Title: Logistic Regression On Very Large Data
Slug: logistic_regression_on_very_large_data
Summary: How to train a logistic regression on very large data in scikit-learn.
Date: 2017-09-21 12:00
Category: Machine Learning
Tags: Logistic Regression
Authors: Chris Albon

scikit-learn's LogisticRegression offers a number of techniques for training a logistic regression, called solvers. Most of the time scikit-learn will select the best solver automatically for us or warn us that you cannot do some thing with that solver. However, there is one particular case we should be aware of.

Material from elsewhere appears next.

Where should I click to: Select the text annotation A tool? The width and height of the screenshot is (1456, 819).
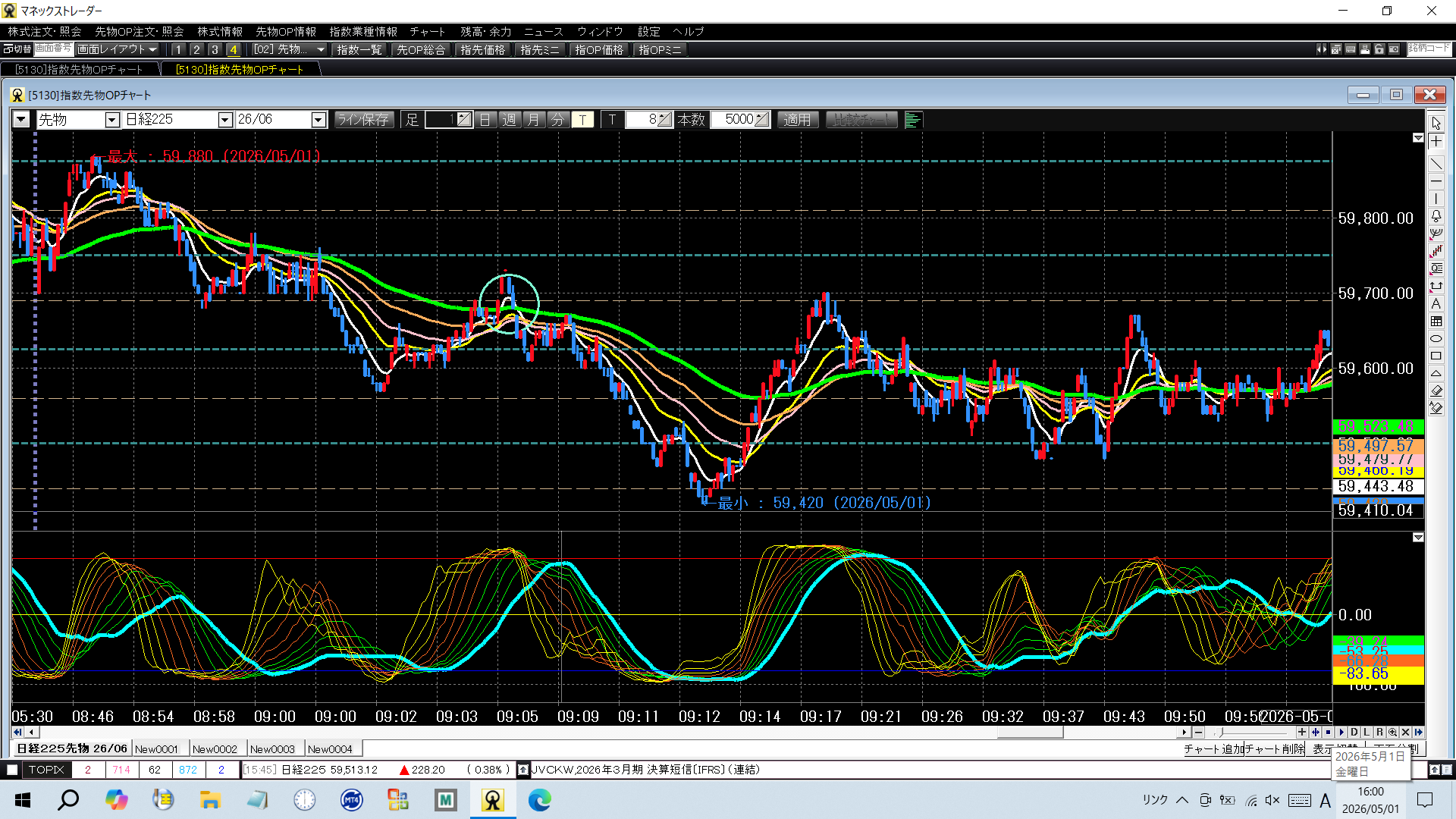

While an exact explanation is beyond the bounds of this book, stochastic average gradient descent allows us to train a model much faster than other solvers when our data is very large. However, it is also very sensitive to feature scaling to standardizing our features is particularly important. We can set our learning algorithm to use this solver by setting solver='sag'.

Preliminaries


In [1]:
# Load libraries
from sklearn.linear_model import LogisticRegression
from sklearn import datasets
from sklearn.preprocessing import StandardScaler

Load Iris Flower Data


In [2]:
# Load data
iris = datasets.load_iris()
X = iris.data
y = iris.target

Standardize Features


In [3]:
# Standarize features
scaler = StandardScaler()
X_std = scaler.fit_transform(X)

Train Logistic Regression Using SAG solver


In [4]:
# Create logistic regression object using sag solver
clf = LogisticRegression(random_state=0, solver='sag')

# Train model
model = clf.fit(X_std, y)